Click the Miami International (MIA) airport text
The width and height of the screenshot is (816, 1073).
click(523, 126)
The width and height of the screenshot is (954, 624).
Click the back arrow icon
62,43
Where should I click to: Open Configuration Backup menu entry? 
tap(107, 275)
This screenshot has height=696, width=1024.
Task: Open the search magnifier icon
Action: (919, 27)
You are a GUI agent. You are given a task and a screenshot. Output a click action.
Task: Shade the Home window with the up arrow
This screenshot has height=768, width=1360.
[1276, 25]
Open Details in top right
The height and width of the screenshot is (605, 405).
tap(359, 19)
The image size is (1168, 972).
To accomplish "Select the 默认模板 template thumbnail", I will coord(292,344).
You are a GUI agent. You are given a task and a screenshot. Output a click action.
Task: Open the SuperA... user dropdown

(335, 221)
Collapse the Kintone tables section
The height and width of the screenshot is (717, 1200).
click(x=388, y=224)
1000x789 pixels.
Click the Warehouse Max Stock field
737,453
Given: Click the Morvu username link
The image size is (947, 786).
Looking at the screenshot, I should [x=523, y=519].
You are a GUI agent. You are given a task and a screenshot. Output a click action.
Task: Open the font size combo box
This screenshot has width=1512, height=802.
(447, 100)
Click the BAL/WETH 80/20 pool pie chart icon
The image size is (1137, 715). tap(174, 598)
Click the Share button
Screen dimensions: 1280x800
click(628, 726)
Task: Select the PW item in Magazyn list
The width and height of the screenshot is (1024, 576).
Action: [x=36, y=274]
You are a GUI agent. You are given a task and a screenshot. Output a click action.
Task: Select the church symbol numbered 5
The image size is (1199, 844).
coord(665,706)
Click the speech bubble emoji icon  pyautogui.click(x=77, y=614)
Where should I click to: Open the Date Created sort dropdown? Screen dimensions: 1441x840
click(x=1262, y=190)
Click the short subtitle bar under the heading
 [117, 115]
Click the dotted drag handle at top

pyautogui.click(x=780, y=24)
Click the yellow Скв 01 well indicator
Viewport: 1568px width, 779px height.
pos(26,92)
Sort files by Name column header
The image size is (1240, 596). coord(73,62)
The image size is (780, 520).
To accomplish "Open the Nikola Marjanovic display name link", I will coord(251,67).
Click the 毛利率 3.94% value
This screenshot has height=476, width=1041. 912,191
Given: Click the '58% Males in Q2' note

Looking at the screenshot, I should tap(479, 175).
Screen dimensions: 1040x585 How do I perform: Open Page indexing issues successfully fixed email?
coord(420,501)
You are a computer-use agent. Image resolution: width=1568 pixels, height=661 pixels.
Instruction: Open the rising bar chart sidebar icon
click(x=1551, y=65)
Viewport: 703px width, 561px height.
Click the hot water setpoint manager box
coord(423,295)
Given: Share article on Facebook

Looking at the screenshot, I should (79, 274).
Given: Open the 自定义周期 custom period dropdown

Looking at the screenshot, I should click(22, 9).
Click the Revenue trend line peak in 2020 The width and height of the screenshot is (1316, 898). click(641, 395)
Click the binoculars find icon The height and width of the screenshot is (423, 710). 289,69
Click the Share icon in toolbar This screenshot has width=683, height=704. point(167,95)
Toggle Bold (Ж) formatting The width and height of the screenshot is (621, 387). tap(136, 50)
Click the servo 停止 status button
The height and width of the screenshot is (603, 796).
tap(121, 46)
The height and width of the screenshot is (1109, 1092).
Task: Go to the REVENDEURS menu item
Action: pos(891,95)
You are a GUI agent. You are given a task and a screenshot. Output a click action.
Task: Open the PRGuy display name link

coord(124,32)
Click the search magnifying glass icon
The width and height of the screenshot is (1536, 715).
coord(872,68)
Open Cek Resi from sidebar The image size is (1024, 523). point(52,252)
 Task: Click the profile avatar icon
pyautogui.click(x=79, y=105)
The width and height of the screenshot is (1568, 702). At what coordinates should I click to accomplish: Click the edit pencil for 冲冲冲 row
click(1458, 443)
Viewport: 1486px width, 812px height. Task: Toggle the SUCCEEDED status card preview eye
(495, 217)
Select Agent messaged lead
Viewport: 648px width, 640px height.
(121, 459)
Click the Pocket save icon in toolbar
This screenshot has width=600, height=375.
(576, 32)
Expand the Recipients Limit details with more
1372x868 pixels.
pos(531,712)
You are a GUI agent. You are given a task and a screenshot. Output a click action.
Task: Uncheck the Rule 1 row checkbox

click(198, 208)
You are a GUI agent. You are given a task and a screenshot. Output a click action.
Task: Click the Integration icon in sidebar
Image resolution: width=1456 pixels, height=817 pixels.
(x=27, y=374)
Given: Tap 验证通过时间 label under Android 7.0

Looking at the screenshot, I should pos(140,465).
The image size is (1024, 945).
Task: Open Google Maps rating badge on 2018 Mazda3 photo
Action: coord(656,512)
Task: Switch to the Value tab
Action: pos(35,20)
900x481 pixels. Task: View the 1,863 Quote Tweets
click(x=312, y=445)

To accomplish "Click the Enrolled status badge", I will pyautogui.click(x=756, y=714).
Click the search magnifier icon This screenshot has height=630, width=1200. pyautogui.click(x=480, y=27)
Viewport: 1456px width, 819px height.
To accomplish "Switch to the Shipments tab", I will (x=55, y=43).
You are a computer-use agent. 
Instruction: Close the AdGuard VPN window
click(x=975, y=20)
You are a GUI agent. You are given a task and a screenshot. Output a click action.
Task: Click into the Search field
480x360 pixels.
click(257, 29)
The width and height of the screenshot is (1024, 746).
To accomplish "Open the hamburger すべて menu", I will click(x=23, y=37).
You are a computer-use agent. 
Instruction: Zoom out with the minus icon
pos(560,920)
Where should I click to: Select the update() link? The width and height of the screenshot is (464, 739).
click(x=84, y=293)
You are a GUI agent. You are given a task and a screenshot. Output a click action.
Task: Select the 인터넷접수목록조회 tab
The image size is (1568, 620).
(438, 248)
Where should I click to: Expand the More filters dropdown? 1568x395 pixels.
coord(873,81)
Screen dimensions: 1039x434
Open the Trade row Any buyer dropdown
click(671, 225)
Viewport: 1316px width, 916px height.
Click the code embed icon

□ □ □ □ □ □ □

TO DO
Output the entries above exactly as they appear, from the line containing "Task: Select the PW item in Magazyn list" through the line containing "Action: [x=36, y=274]", inclusive.

THE SOLUTION
Task: Select the PW item in Magazyn list
The width and height of the screenshot is (1024, 576).
Action: [x=36, y=274]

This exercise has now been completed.